**Task prompt**
Return only those lines of the records below in which "will" appears.

**Input data**
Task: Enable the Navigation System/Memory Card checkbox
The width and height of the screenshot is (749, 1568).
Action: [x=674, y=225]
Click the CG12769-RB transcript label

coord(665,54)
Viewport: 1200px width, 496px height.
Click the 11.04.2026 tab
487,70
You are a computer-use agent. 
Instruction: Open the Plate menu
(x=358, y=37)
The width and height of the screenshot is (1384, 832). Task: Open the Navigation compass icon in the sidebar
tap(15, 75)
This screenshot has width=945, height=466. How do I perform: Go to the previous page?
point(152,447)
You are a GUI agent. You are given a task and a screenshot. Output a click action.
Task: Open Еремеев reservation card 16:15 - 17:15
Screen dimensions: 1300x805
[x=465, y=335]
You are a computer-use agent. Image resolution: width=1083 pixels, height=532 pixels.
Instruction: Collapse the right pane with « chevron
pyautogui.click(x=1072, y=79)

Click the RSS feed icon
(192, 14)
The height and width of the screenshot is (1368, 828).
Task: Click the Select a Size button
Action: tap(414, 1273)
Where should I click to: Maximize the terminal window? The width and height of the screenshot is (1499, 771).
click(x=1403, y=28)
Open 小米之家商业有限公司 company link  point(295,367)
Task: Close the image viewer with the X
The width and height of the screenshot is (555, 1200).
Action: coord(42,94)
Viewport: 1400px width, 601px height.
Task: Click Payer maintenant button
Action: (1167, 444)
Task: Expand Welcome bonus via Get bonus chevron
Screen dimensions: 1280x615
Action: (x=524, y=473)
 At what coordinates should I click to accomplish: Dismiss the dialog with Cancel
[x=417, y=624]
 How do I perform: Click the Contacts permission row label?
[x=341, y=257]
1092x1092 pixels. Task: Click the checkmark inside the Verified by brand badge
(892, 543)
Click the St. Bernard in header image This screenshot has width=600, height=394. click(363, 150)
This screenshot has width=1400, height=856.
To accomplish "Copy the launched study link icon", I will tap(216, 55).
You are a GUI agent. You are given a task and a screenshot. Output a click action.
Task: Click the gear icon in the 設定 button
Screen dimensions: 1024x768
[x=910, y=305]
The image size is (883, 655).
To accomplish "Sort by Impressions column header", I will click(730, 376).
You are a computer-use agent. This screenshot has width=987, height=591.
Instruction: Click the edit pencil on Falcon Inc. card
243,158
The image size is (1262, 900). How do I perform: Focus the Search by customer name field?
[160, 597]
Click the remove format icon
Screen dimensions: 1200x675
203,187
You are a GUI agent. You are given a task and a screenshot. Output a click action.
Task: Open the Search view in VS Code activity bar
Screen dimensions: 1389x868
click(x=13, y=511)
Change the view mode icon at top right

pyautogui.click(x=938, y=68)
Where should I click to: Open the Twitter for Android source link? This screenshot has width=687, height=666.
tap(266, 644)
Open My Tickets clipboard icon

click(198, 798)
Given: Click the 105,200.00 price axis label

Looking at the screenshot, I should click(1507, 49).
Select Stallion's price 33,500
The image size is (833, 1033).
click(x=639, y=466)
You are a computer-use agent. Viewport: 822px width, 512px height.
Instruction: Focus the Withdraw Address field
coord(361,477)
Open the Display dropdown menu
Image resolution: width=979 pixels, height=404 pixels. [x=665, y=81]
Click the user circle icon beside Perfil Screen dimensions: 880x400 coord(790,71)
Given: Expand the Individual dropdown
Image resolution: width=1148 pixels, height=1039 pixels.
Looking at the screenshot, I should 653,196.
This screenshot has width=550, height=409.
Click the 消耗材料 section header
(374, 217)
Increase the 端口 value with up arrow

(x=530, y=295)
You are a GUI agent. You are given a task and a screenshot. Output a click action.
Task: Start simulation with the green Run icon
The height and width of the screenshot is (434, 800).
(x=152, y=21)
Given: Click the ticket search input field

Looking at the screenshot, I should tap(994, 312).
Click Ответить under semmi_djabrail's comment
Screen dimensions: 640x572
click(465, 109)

**Written response**
To accomplish "Copy the launched study link icon", I will tap(216, 55).
To accomplish "Sort by Impressions column header", I will click(730, 376).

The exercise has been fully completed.